Viajero

En Charles de Gaulle. Nunca el equipaje me había jugado una mala pasada (debo decir, más bien, pesada). En Bogotá, me fue necesario dejar de lado casi cuatro kilos, en los que incluyo, lastimosamente, un regalo que le enviaba a Miguel su madre, un saco amarillo que compré hace un par de meses de una textura deliciosa, y un litro de aguardiente de Caldas. Creyendo que todo había pasado, me embarqué sin problema, dedicándome, como siempre lo hago en los viajes nocturnos transtlánticos, a la imperiosa atmósfera nocturna del avión, a una lectura somera de un libro de Hemingway, y a un par de películas, algunas ya vistas, otras recién conocidas (la segunda vez que me pasa con Hemingway: leí The Sun Also Rises camino a los Sanfermines; ahora, A Moveable Feast, rumbo a París. Es una lectura, verdaderamente, pasajera). Me llamó la atención, entre mis lecturas, que hay escritos en mi pasaporte dos nombres, uno en la contraportada, otro en la página final: Oscar y Marcela. ¿Quiénes serán estos misteriosos registradores de mi pasaporte, que lo utilizaron a manera de bloc de notas? Esa pregunta es la que siempre me atormenta cuando viajo durante más de quince horas. ¿Quién será esta joven de peso mayoritario, que se acomoda una y otra vez en mi banca del frente, durmiendo mientras cubre su cuerpo con una manta robada de Air France? ¿Quién será este alemán que come a mi lado un bocadillo de jamón y queso, y comenta con su novia algo cada vez que pasa un bocado? ¿Quién será el viejo que llegó, extenuado, con su hijo, cargando una maleta gris que parece contar con 50 kilos? Entonces vuelvo al comienzo: la mala pesada que me cobró hoy el equipaje. Pasando el chequeo del Charles de Gaulle, aparece mi navaja Victorinox en mi equipaje de mano. Si hubieran visto esto en Bogotá, esa joyita que guardaba, comprada en Ginebra ya hace más de diez años y con mi nombre inscrito en su costado (recuerdo que la señora del almacén iba a cometer la burrada de en vez de escribir Ginebra se preparaba para escribir Génova) se habría quedado en mi casa bogotana a la espera de mi regreso. Pero esto no ha sucedido. Está ahora en una caja de cristal, acompañando los muchos otros objetos cortopunzantes que muchos, como yo, hemos olvidado tontamente, dejándolos en el equipaje de mano.

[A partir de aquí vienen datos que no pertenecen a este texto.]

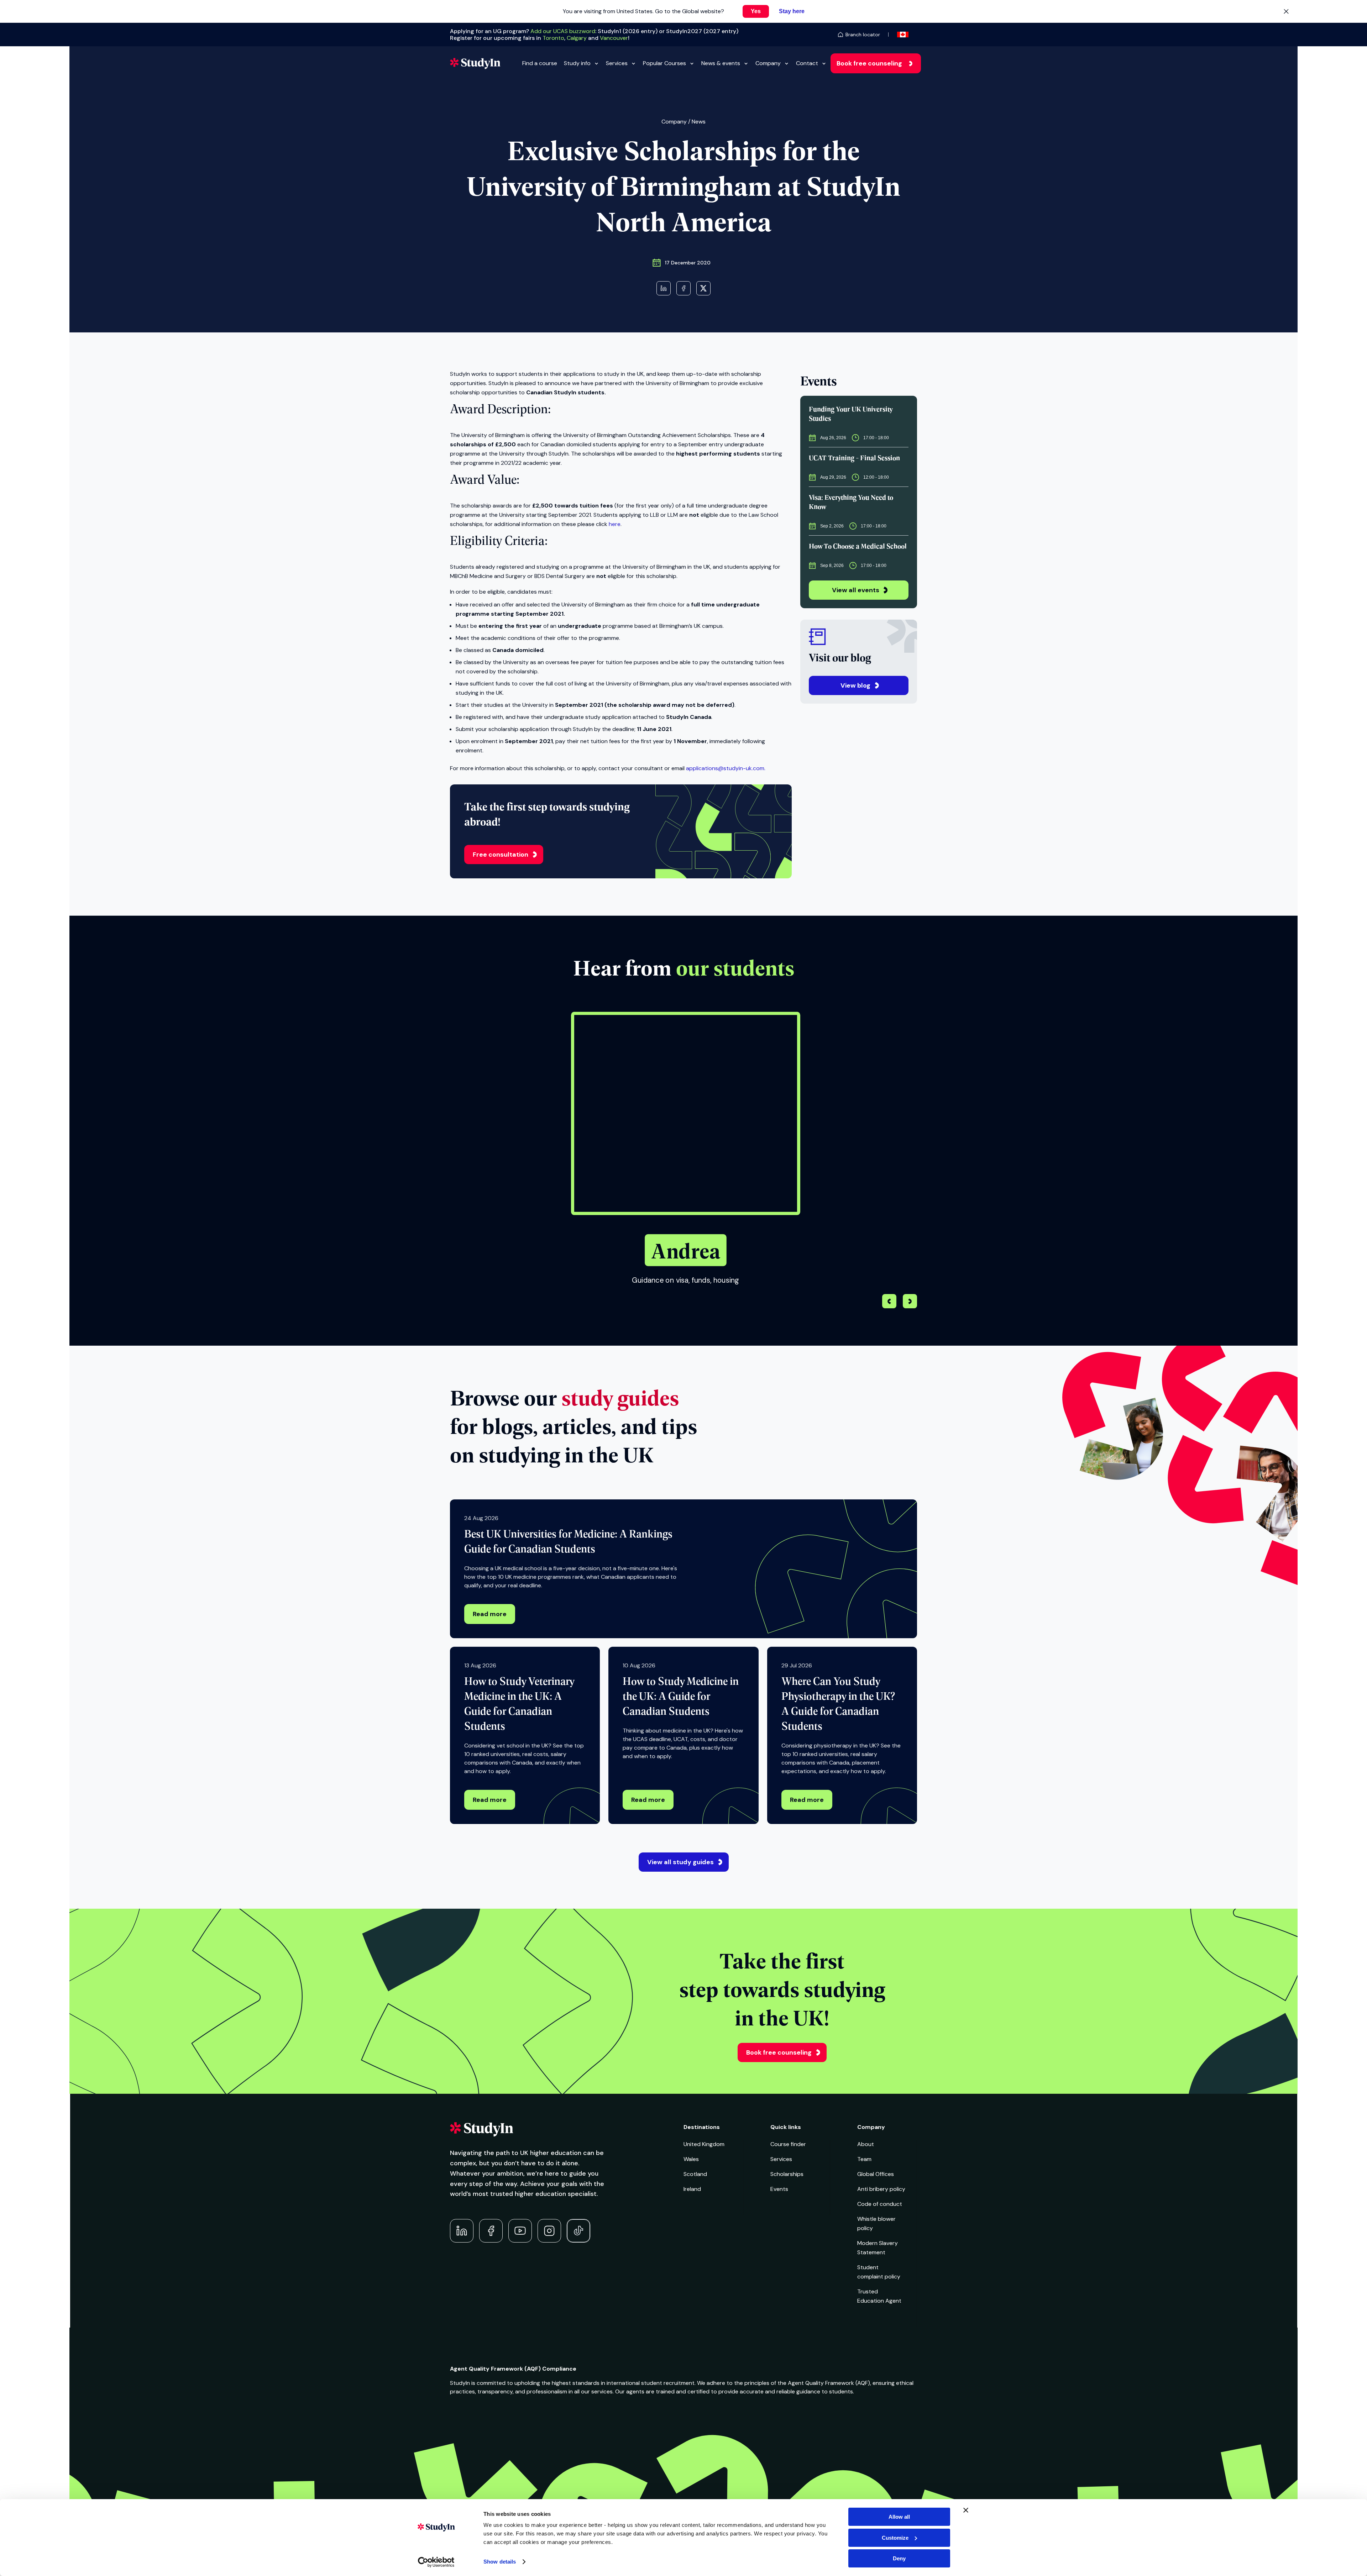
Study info (577, 63)
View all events (855, 590)
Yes (756, 11)
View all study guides (680, 1862)
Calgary (577, 38)
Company (768, 63)
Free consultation (500, 854)
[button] (910, 1302)
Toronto (553, 38)
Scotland (695, 2174)
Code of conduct (879, 2204)
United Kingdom (704, 2144)
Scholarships (786, 2174)
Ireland (692, 2189)
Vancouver (614, 38)
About (865, 2144)
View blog (855, 685)
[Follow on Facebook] (491, 2231)
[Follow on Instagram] (549, 2231)
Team (864, 2159)
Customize (895, 2538)
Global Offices (875, 2174)
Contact (807, 63)
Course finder (788, 2144)
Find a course (539, 63)
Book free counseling (869, 63)
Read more (490, 1614)
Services (617, 63)
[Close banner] (965, 2510)
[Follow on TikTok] (578, 2231)
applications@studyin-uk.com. (725, 768)
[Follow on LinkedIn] (461, 2231)
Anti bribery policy (881, 2189)
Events (779, 2189)
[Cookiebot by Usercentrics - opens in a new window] (436, 2562)
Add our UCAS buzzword (562, 31)
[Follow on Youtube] (520, 2231)
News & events (720, 63)
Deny (899, 2558)
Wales (691, 2159)
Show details (499, 2562)
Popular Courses (664, 63)
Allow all (899, 2517)
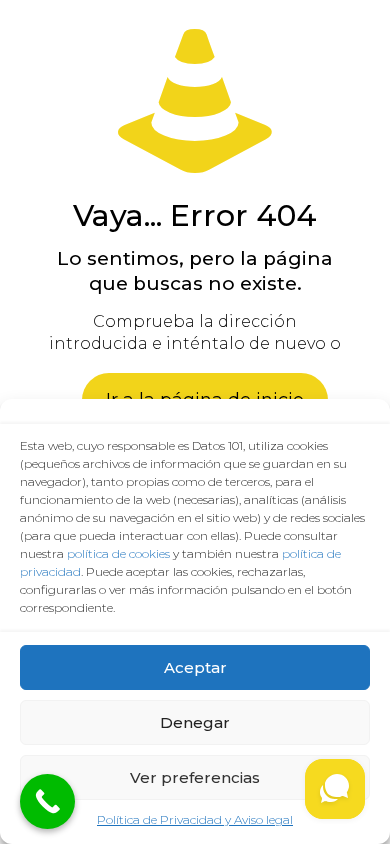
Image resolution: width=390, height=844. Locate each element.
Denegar (195, 722)
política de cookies (118, 553)
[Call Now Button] (47, 801)
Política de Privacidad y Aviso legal (195, 819)
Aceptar (195, 667)
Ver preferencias (195, 777)
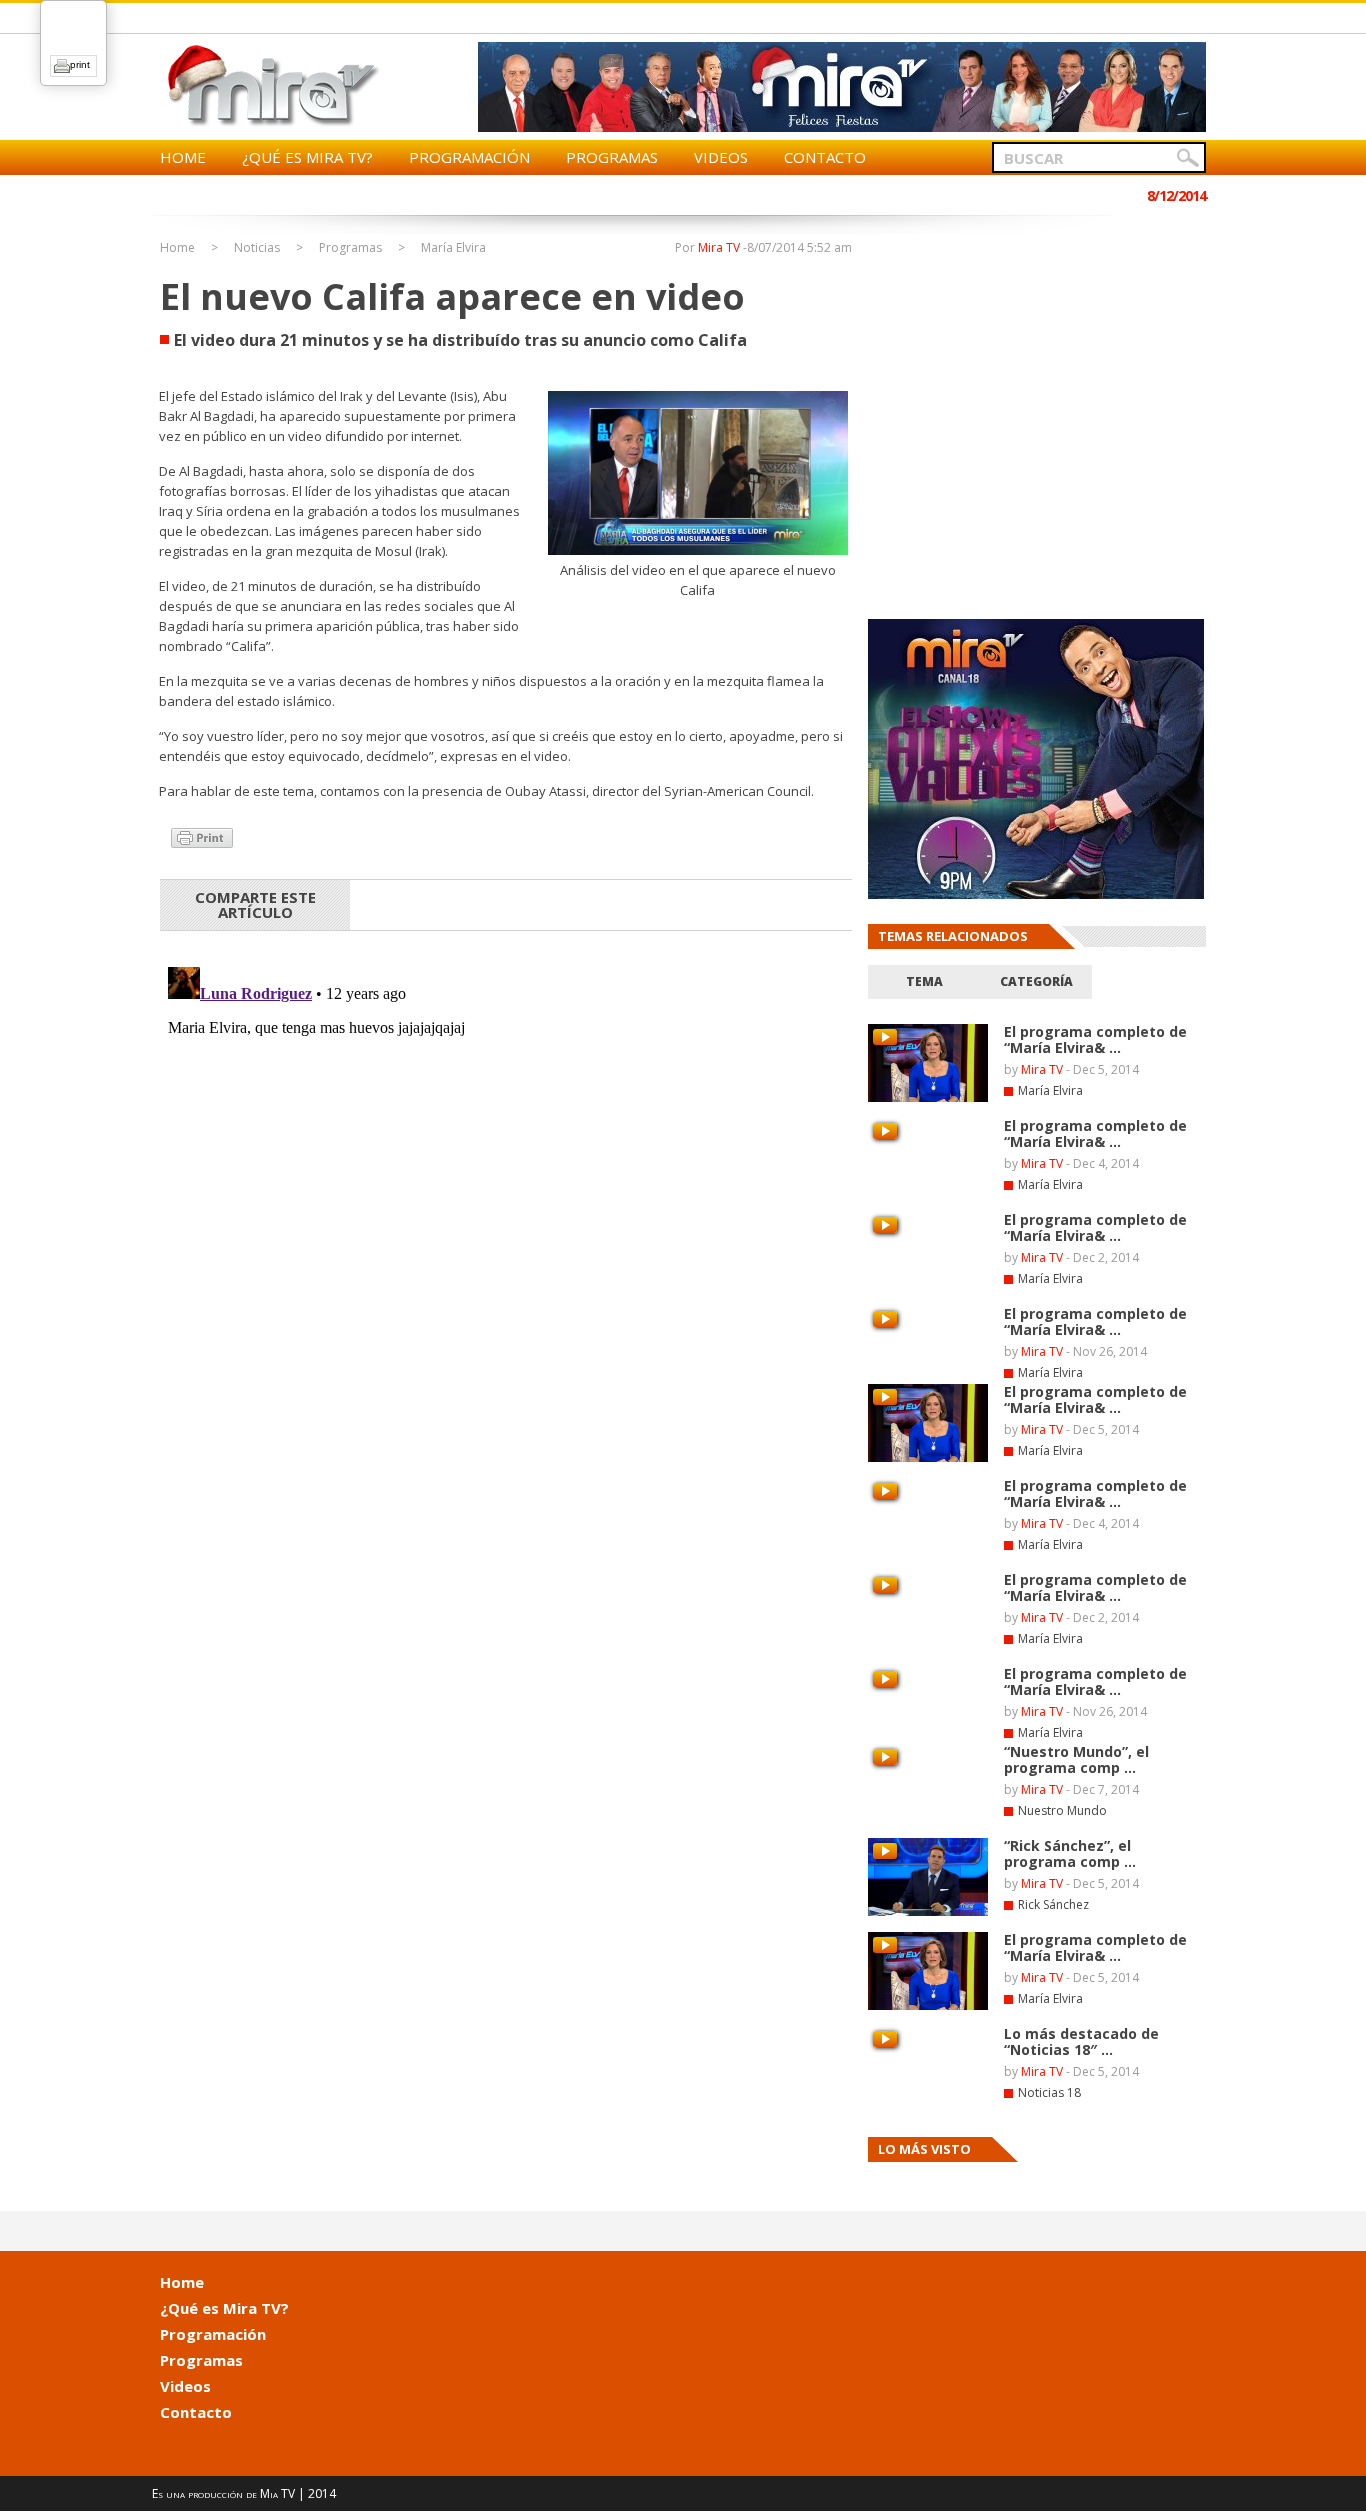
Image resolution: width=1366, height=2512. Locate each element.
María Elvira (453, 248)
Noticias (257, 248)
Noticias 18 (1049, 2092)
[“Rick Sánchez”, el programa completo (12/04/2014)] (928, 1912)
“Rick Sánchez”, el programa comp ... (1070, 1853)
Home (183, 157)
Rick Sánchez (1053, 1904)
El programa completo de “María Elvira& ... (1095, 1227)
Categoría (1036, 981)
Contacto (825, 157)
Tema (924, 981)
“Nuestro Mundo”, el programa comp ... (1076, 1759)
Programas (612, 157)
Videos (721, 157)
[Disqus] (506, 1209)
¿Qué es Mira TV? (307, 157)
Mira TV (719, 247)
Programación (469, 157)
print (80, 64)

Tengo hora y media de espera, e internet no es gratis, por lo que esta entrada la hago en diferido. Así me siento en estos viajes: la mirada diferida que no logra saber quién acompaña el periplo, el objeto diferido que quién sabe dónde reposará de ahora en adelante, mostrándole a los ojos de quien la vea su verdadero dueño, su hasta hoy único portador.